American Motorcyclist May 2018
Why I Love Riding
Aging Doesn’t Stop The Fun
By Wayne Carpenter
A few summers ago, while enjoying a visit from my grandkids, 8-year-old granddaughter Hadley wanted to ride with me on my Triumph Bonneville.
I was proud, but apprehensive.
I secured permission from her parents, buckled on her grandmother’s helmet, and we gingerly rode around the block at 20 mph. Back in our driveway, I asked if she was OK.
“Sure, can we go again?”
That’s my girl! She was literally grinning from ear to ear.
“You know, PaPa, you are really old and you can still ride a motorcycle,” she said.
At the time I was 64, practically a living fossil.
Each summer, we manage to stretch our ride a bit, and now her other sisters, Elle and Aila, also ride with me.
Yes, I still ride motorcycles. And I enjoy it even more than when I began at 14.
I remember the freedom I felt on my little Honda the first time I rode away from my neighborhood and down a country road with the wind in my face.
It certainly wasn’t a fast bike, but I felt as if I was flying. Leaning into the curves, up and down through the gears, the clouds floating by, and the asphalt rushing past beneath my feet. Life was good.

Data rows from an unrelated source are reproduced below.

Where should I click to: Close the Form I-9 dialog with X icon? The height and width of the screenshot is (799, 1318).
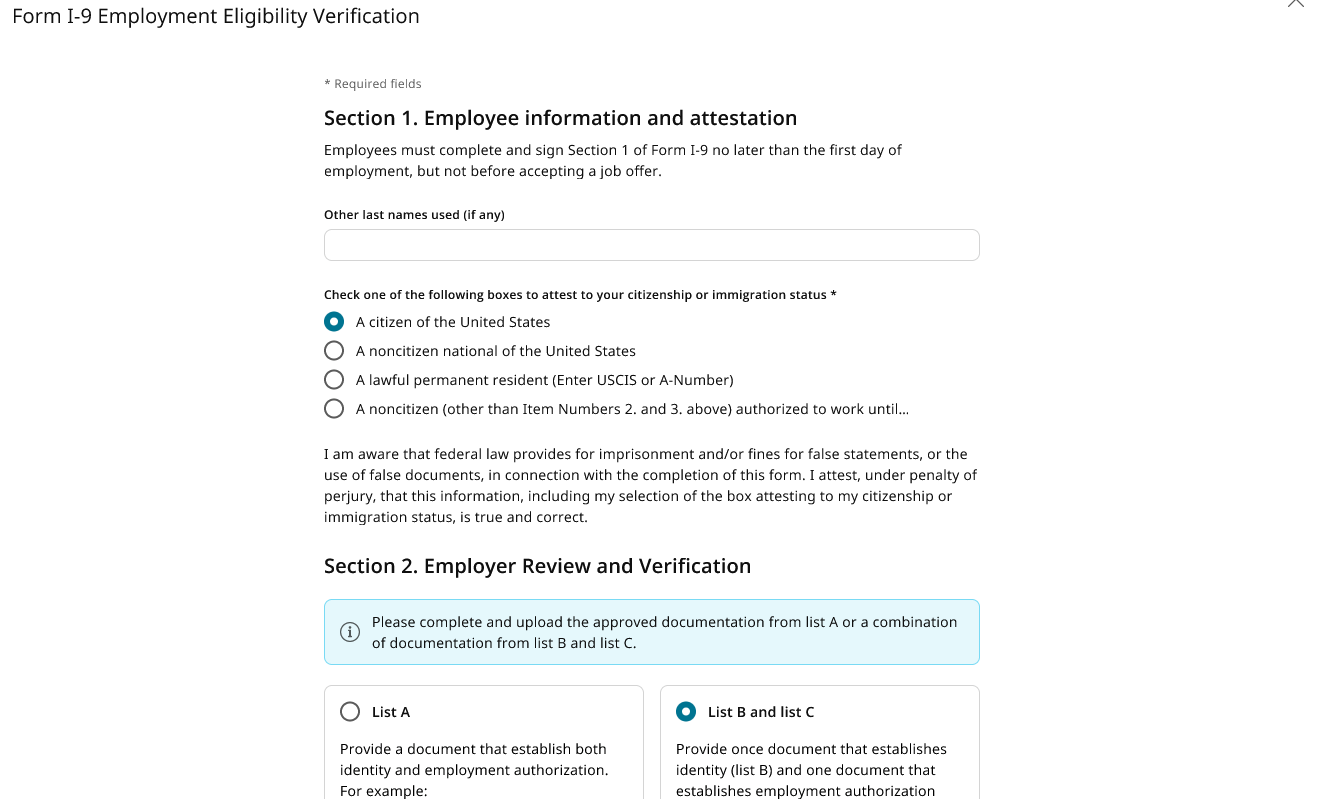(1295, 3)
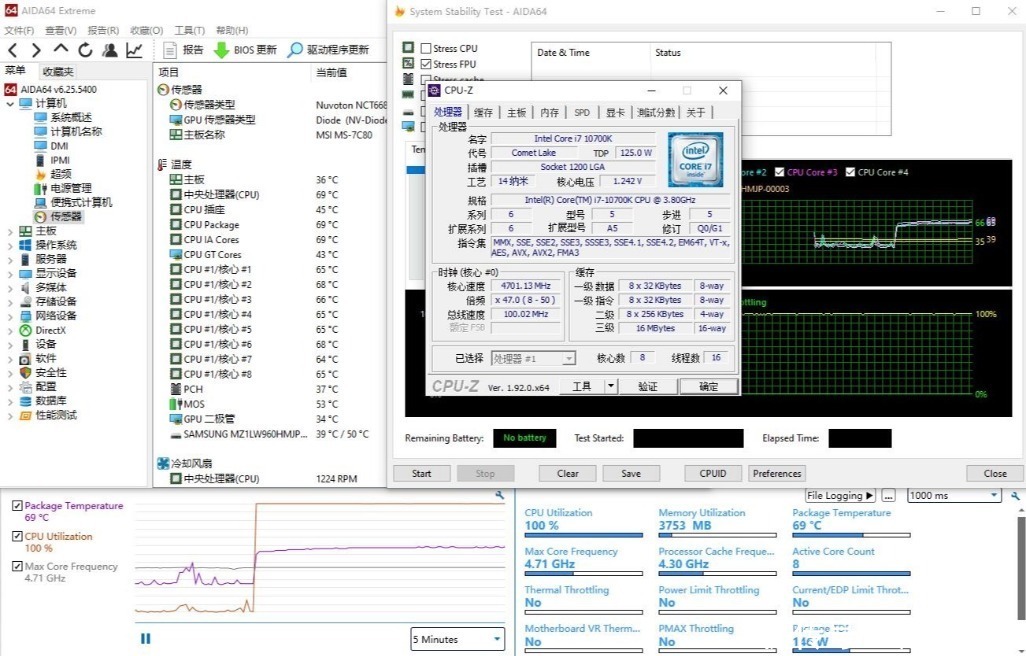Click the driver update magnifier icon
The width and height of the screenshot is (1026, 656).
(x=295, y=50)
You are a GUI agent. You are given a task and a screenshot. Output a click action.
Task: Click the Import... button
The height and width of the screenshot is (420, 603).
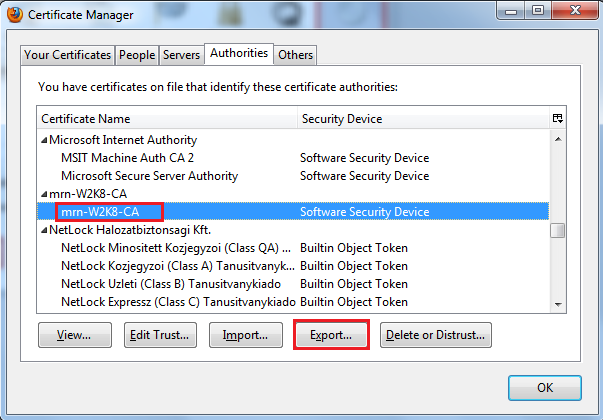(x=246, y=335)
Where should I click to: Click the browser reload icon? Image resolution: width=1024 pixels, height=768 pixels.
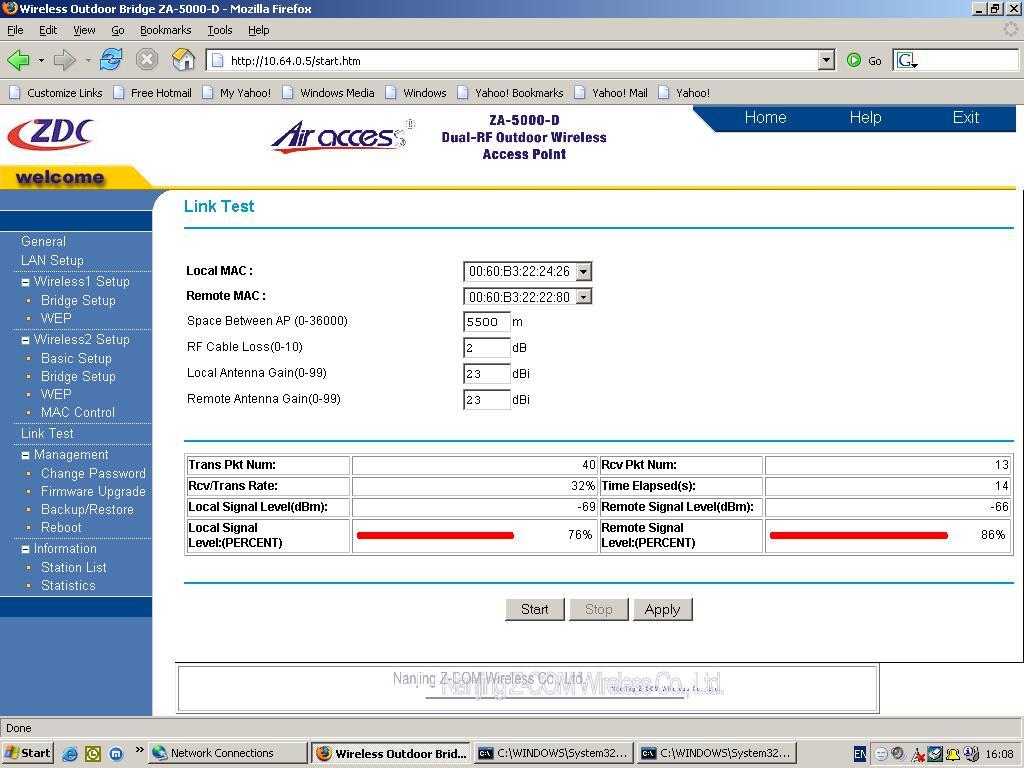pos(111,60)
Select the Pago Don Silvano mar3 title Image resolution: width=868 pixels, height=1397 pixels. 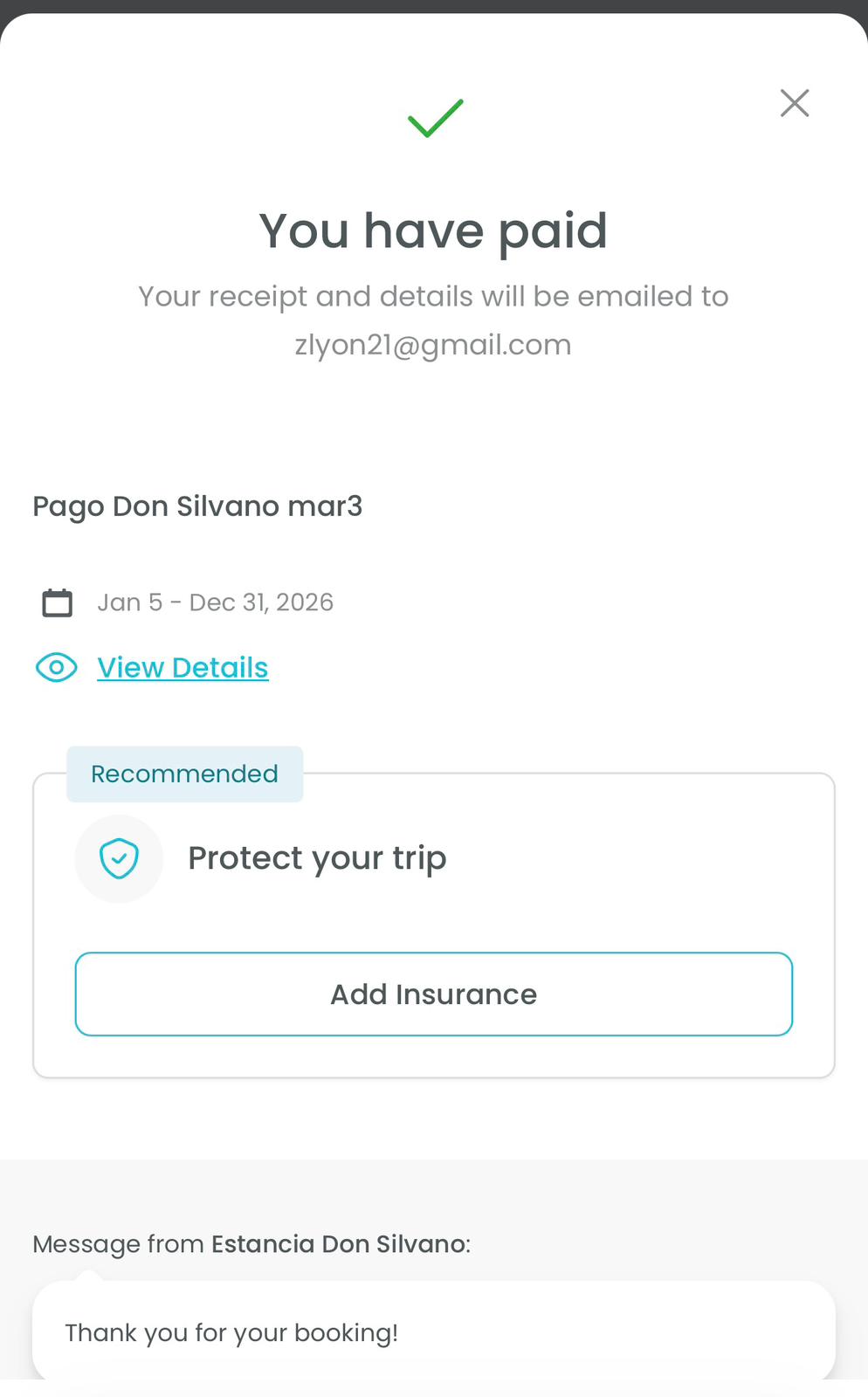coord(197,506)
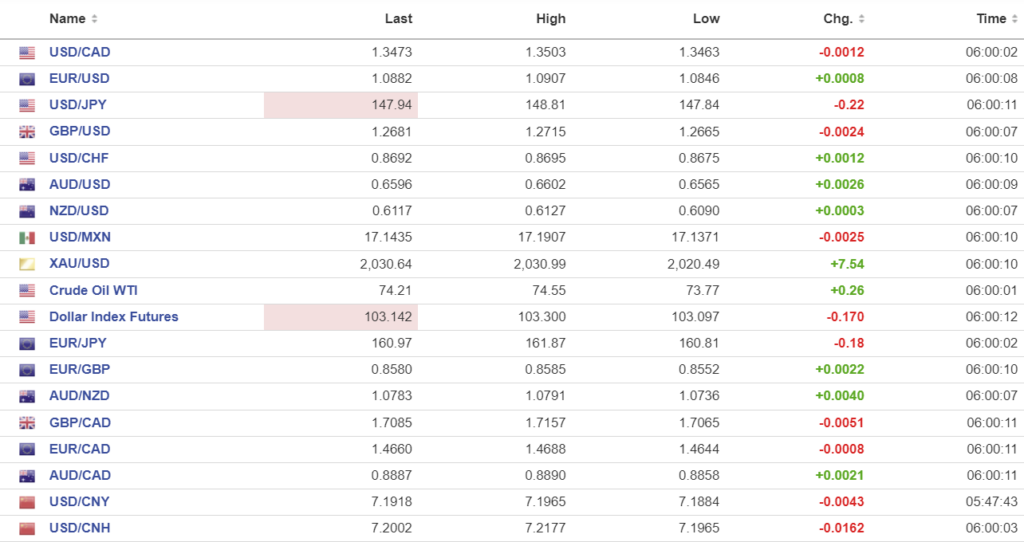1024x542 pixels.
Task: Click the Last column header
Action: click(x=398, y=19)
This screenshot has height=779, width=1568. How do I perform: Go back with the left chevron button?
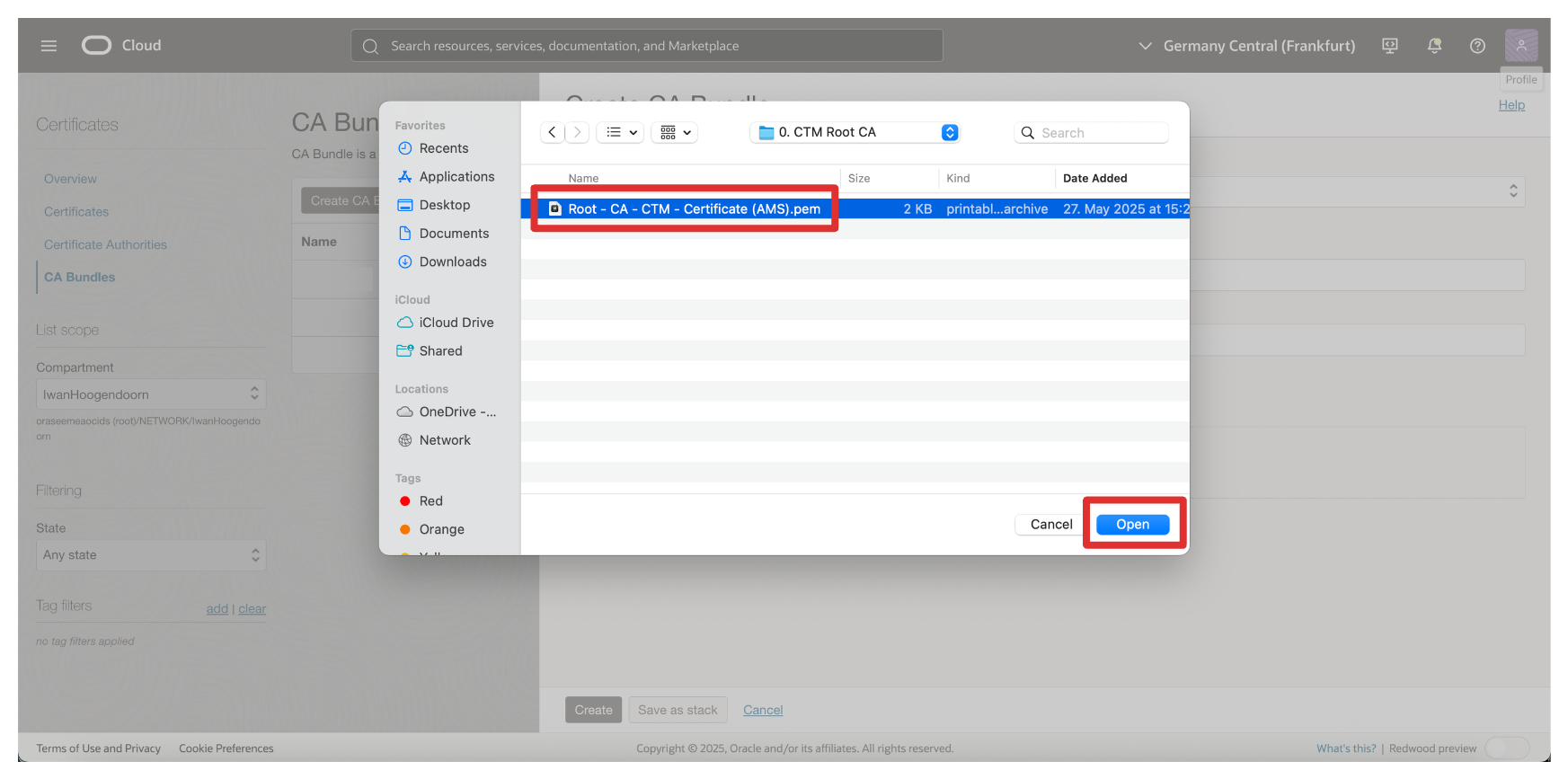coord(553,133)
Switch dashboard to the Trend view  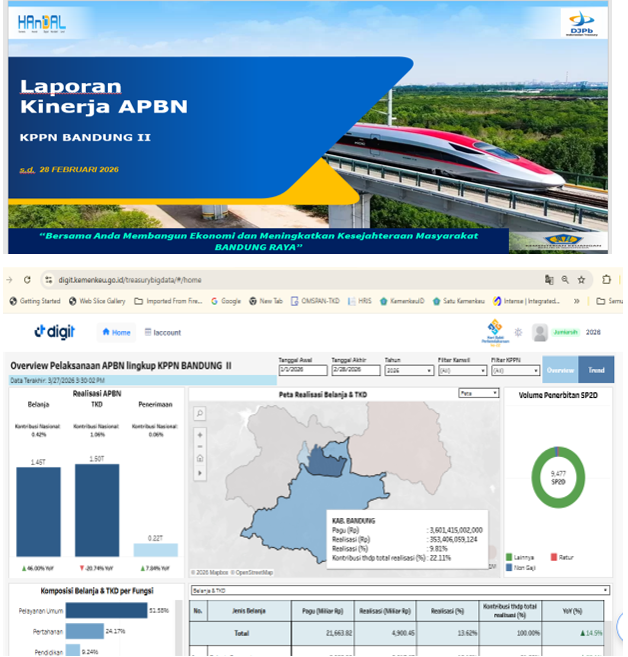pyautogui.click(x=597, y=369)
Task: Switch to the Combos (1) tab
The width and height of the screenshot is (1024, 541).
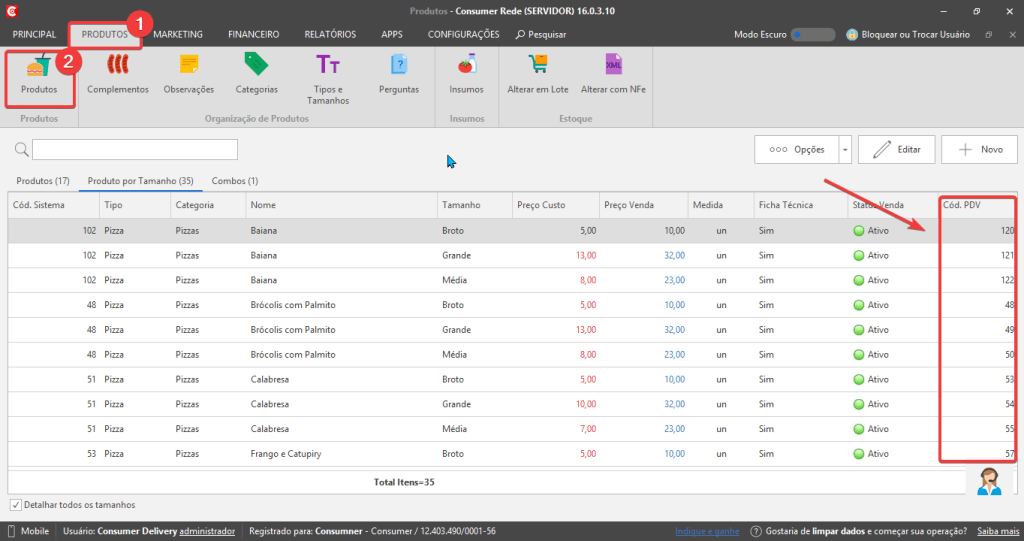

Unlike riding in Dad’s Ford, riding a motorcycle was freedom. More than a half-century later, I’ve not forgotten the rush.
A typical teenager, I thought I was invincible and life would last forever. Growing old happened to my grandparents, not to me.
Now, in my “late, late middle age,” almost 70, and having survived cancer, I know all too well how short life is. The highway may roll on forever, but, for me, riding off into the final sunset is much closer than dawn.
As a rider, I find the topic of motorcycles often comes up with my fellow baby boomers. Most of these conversations fall into familiar groups.
The first is composed of those who don’t ride, have never ridden and can’t fathom why anyone would. Like one old friend who always greets me with, “You still ridin’ that donor-sickle?”
The second group thinks motorcycles are OK for younger folks, but politely questions why anyone almost 70 would continue to ride those contraptions.
Those in the third group wish they had learned to ride when they were younger and regret never taking the plunge.
But there are many who understand. We get it.
Riding is part of who we are, and we can’t imagine not riding. We dread the day when age or illness will inevitably force us to park our rides for the final time.
Until then, we love the surge of the engine when we roll on the throttle, and the wide-open-sky euphoria of the open road.
The forward motion keeps us shiny side up, but the sights, sounds, and smells spice up our experiences. Rolling past a barbeque joint, while inhaling the aroma of live oak and mesquite as the meat simmers over the live coals. The scent of a hay field’s first cutting, or the cool quietness of an early summer morning before the sun bakes the blacktop.
The perfume of wildflowers in the spring or the colors of autumn leaves. Spying a formation of geese flying south in the fall, or a hawk surveying from his regal perch atop a telephone pole. Mid-summer breakfast rides before the heat of day or a cold beer after a long afternoon cruise.
The sudden rush of cool air as you drop into a valley on an early September morning. Rolling home at dusk with a full moon rising, pale orange on the horizon as a bat flutters past. Peering into the fading light warily looking for deer along the roadside.
Knowing how that cheeseburger will taste after a 200-mile morning or bench racing with your buddies over a frosty mug.
I could ramble on, but morning’s fog has lifted, and it’s kickstands up. Yes, Hadley, PaPa is really old, but he can still ride a motorcycle.
Wayne Carpenter is an AMA member from Belton, Texas.